((

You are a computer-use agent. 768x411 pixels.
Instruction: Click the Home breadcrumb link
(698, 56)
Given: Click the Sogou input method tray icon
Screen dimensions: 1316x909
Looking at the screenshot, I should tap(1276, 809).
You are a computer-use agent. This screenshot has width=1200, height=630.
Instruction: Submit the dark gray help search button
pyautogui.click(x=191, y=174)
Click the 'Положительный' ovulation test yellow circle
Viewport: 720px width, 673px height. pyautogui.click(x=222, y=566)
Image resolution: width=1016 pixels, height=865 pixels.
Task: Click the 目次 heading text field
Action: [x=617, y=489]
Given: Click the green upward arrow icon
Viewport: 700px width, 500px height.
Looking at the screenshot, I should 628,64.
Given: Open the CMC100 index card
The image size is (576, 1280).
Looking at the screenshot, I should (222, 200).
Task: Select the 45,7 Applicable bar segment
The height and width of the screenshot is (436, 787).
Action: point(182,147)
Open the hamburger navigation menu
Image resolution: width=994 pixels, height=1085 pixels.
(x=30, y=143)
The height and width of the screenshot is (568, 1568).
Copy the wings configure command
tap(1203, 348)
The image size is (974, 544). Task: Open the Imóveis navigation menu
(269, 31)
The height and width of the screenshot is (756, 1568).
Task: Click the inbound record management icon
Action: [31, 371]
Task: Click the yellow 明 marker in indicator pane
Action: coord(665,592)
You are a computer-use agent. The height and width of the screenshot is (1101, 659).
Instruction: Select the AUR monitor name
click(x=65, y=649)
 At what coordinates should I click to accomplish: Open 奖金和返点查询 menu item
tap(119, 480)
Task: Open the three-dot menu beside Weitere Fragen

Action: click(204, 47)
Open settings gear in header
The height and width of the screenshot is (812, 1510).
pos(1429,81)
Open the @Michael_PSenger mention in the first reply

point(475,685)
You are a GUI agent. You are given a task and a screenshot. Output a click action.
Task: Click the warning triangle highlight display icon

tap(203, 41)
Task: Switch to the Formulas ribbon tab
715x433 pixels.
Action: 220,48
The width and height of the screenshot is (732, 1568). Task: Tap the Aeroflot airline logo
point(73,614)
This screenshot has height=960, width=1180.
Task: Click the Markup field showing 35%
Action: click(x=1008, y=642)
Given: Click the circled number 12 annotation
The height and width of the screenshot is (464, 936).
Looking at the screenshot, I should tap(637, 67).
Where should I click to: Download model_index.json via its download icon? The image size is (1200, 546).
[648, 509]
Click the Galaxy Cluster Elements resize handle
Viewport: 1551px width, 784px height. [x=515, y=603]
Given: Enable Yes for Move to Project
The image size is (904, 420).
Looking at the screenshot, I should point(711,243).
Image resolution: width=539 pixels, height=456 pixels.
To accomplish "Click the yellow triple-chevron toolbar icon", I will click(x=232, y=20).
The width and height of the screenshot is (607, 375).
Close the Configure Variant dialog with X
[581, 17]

))

INSTRUCTIONS FOR THE TASK: The data is to be given again in full, with every line exact.

ANSWER BOX:
You are a computer-use agent. 768x411 pixels.
Instruction: Click the Home breadcrumb link
(698, 56)
Given: Click the Sogou input method tray icon
Screen dimensions: 1316x909
Looking at the screenshot, I should tap(1276, 809).
You are a computer-use agent. This screenshot has width=1200, height=630.
Instruction: Submit the dark gray help search button
pyautogui.click(x=191, y=174)
Click the 'Положительный' ovulation test yellow circle
Viewport: 720px width, 673px height. pyautogui.click(x=222, y=566)
Image resolution: width=1016 pixels, height=865 pixels.
Task: Click the 目次 heading text field
Action: [x=617, y=489]
Given: Click the green upward arrow icon
Viewport: 700px width, 500px height.
Looking at the screenshot, I should 628,64.
Given: Open the CMC100 index card
The image size is (576, 1280).
Looking at the screenshot, I should (222, 200).
Task: Select the 45,7 Applicable bar segment
The height and width of the screenshot is (436, 787).
Action: point(182,147)
Open the hamburger navigation menu
Image resolution: width=994 pixels, height=1085 pixels.
(x=30, y=143)
The height and width of the screenshot is (568, 1568).
Copy the wings configure command
tap(1203, 348)
The image size is (974, 544). Task: Open the Imóveis navigation menu
(269, 31)
The height and width of the screenshot is (756, 1568).
Task: Click the inbound record management icon
Action: [31, 371]
Task: Click the yellow 明 marker in indicator pane
Action: coord(665,592)
You are a computer-use agent. The height and width of the screenshot is (1101, 659).
Instruction: Select the AUR monitor name
click(x=65, y=649)
 At what coordinates should I click to accomplish: Open 奖金和返点查询 menu item
tap(119, 480)
Task: Open the three-dot menu beside Weitere Fragen

Action: click(204, 47)
Open settings gear in header
The height and width of the screenshot is (812, 1510).
pos(1429,81)
Open the @Michael_PSenger mention in the first reply

point(475,685)
You are a GUI agent. You are given a task and a screenshot. Output a click action.
Task: Click the warning triangle highlight display icon

tap(203, 41)
Task: Switch to the Formulas ribbon tab
715x433 pixels.
Action: 220,48
The width and height of the screenshot is (732, 1568). Task: Tap the Aeroflot airline logo
point(73,614)
This screenshot has height=960, width=1180.
Task: Click the Markup field showing 35%
Action: click(x=1008, y=642)
Given: Click the circled number 12 annotation
The height and width of the screenshot is (464, 936).
Looking at the screenshot, I should tap(637, 67).
Where should I click to: Download model_index.json via its download icon? The image size is (1200, 546).
[648, 509]
Click the Galaxy Cluster Elements resize handle
Viewport: 1551px width, 784px height. [x=515, y=603]
Given: Enable Yes for Move to Project
The image size is (904, 420).
Looking at the screenshot, I should point(711,243).
Image resolution: width=539 pixels, height=456 pixels.
To accomplish "Click the yellow triple-chevron toolbar icon", I will click(x=232, y=20).
The width and height of the screenshot is (607, 375).
Close the Configure Variant dialog with X
[581, 17]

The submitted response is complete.